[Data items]
# # # #

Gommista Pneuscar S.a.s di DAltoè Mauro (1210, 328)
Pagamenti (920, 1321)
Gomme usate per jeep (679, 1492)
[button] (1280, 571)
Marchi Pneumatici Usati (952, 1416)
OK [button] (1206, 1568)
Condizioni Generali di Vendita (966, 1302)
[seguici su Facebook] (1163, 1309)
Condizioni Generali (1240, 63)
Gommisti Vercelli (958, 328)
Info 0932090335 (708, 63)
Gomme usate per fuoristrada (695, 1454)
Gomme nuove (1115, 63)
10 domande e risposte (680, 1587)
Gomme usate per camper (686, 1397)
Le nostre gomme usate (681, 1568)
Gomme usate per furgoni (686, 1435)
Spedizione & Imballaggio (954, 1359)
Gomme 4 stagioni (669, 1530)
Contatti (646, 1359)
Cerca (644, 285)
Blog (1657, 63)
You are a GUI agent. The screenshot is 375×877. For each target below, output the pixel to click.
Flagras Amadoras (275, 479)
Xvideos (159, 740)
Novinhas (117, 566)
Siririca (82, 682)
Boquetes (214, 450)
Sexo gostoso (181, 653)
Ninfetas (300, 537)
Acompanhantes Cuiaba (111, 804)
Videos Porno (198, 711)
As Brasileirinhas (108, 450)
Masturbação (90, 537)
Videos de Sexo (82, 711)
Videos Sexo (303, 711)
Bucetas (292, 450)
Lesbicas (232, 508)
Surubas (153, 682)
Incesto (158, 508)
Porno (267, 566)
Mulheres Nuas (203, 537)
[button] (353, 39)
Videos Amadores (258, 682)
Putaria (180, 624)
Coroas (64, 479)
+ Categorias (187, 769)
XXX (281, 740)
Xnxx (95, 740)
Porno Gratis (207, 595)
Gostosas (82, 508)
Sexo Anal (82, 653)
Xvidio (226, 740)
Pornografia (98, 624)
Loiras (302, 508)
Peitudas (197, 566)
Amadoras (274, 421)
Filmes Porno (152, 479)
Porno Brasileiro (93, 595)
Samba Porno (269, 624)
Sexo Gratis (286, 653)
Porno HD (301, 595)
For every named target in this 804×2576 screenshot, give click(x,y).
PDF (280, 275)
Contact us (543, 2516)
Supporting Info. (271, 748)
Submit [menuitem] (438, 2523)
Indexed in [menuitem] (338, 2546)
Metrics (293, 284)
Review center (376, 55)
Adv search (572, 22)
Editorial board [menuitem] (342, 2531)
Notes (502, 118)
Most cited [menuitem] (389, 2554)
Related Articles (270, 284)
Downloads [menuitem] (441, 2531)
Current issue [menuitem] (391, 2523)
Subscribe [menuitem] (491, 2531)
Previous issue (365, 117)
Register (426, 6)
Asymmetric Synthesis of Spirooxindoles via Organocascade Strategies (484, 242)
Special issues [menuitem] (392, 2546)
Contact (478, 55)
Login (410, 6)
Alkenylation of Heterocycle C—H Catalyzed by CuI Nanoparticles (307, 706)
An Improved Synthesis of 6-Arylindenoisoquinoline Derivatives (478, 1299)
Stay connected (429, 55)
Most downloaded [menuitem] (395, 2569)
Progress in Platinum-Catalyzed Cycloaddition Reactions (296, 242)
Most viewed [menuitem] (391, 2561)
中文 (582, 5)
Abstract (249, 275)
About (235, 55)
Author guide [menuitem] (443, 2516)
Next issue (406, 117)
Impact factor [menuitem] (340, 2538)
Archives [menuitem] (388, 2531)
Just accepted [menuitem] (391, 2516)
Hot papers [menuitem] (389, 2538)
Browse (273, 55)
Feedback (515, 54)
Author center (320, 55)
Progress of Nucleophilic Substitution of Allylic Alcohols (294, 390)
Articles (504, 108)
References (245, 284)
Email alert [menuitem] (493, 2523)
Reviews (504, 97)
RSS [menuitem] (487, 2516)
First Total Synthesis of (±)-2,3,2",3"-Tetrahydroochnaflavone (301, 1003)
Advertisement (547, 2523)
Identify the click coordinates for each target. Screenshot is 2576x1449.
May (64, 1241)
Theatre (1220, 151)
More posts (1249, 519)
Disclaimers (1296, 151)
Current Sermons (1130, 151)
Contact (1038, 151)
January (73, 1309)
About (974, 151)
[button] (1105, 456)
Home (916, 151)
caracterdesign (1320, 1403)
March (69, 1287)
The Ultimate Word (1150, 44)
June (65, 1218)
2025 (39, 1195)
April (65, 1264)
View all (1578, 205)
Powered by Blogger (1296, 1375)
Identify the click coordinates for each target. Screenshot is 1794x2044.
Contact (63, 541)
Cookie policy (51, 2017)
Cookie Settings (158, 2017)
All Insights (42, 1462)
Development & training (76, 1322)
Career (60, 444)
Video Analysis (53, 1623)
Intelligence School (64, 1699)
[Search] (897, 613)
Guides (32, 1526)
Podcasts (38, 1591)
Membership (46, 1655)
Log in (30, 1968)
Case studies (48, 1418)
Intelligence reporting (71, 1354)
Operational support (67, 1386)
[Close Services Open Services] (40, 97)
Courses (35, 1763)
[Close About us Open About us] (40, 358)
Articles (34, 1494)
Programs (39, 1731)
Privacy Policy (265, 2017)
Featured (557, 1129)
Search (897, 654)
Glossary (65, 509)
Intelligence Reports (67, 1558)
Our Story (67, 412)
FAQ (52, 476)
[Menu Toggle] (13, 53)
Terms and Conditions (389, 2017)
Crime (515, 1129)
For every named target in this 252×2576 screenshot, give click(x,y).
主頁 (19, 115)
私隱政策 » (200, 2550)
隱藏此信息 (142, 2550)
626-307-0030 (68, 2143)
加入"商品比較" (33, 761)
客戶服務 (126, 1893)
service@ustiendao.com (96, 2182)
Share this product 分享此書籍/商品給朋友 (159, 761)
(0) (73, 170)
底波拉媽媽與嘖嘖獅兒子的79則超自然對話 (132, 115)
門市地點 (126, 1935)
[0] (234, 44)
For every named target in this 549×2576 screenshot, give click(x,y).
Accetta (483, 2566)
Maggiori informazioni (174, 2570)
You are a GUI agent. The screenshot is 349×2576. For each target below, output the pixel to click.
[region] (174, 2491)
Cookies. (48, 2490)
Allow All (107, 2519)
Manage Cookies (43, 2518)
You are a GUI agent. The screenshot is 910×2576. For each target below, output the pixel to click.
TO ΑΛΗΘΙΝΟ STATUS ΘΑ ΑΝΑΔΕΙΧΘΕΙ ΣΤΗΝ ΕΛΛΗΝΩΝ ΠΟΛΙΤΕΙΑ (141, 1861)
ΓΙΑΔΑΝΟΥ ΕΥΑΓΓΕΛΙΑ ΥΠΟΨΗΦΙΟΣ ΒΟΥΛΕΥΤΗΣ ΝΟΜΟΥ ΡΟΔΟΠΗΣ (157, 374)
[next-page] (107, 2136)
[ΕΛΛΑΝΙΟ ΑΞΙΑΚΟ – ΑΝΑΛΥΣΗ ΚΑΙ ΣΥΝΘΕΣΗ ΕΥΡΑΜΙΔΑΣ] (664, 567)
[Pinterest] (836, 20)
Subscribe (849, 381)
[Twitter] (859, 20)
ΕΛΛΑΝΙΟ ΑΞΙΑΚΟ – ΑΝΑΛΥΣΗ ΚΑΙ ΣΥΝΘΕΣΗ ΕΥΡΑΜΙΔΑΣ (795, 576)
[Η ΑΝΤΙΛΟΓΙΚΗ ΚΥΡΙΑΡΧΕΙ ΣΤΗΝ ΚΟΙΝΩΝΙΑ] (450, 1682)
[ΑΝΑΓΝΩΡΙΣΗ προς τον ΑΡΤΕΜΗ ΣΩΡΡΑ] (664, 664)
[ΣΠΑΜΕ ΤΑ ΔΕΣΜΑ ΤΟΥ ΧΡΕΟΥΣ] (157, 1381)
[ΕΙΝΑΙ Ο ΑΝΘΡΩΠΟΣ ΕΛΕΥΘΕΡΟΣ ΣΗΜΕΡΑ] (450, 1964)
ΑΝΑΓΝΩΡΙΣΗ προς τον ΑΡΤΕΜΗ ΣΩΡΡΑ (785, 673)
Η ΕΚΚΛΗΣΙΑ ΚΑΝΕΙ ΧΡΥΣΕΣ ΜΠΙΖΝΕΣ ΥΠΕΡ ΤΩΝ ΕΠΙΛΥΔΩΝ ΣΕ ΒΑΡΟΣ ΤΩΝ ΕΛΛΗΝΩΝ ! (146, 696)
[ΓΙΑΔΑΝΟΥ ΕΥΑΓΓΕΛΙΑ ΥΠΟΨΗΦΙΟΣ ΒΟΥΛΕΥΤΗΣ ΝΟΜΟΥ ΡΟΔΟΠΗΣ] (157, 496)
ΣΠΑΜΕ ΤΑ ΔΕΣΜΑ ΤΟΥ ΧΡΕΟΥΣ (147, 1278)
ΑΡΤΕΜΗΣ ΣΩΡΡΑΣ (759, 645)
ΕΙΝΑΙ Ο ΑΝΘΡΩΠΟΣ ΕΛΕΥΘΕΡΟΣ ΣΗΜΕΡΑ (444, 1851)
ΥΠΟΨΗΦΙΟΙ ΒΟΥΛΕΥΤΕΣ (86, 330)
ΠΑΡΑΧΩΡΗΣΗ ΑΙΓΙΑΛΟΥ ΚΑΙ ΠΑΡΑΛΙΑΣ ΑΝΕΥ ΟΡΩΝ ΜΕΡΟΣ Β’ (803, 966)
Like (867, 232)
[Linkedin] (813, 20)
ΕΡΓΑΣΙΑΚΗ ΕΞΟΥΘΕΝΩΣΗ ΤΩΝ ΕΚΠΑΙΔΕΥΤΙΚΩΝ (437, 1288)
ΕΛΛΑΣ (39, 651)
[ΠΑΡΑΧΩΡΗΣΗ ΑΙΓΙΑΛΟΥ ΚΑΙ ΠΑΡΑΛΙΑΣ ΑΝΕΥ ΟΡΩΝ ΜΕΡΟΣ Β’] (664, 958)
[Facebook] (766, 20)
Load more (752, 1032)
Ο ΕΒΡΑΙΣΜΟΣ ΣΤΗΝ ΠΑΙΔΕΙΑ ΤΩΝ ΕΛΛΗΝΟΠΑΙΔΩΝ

# # # #

**WHAT THIS TASK INVOLVES:**
Output only a verbatim copy of the lines spanning from the line that contains "ΣΠΑΜΕ ΤΑ ΔΕΣΜΑ ΤΟΥ ΧΡΕΟΥΣ (147, 1278)" to the end of the records above.

**YOUR RESPONSE:**
ΣΠΑΜΕ ΤΑ ΔΕΣΜΑ ΤΟΥ ΧΡΕΟΥΣ (147, 1278)
ΑΡΤΕΜΗΣ ΣΩΡΡΑΣ (759, 645)
ΕΙΝΑΙ Ο ΑΝΘΡΩΠΟΣ ΕΛΕΥΘΕΡΟΣ ΣΗΜΕΡΑ (444, 1851)
ΥΠΟΨΗΦΙΟΙ ΒΟΥΛΕΥΤΕΣ (86, 330)
ΠΑΡΑΧΩΡΗΣΗ ΑΙΓΙΑΛΟΥ ΚΑΙ ΠΑΡΑΛΙΑΣ ΑΝΕΥ ΟΡΩΝ ΜΕΡΟΣ Β’ (803, 966)
Like (867, 232)
[Linkedin] (813, 20)
ΕΡΓΑΣΙΑΚΗ ΕΞΟΥΘΕΝΩΣΗ ΤΩΝ ΕΚΠΑΙΔΕΥΤΙΚΩΝ (437, 1288)
ΕΛΛΑΣ (39, 651)
[ΠΑΡΑΧΩΡΗΣΗ ΑΙΓΙΑΛΟΥ ΚΑΙ ΠΑΡΑΛΙΑΣ ΑΝΕΥ ΟΡΩΝ ΜΕΡΟΣ Β’] (664, 958)
[Facebook] (766, 20)
Load more (752, 1032)
Ο ΕΒΡΑΙΣΜΟΣ ΣΤΗΝ ΠΑΙΔΕΙΑ ΤΩΝ ΕΛΛΗΝΟΠΑΙΔΩΝ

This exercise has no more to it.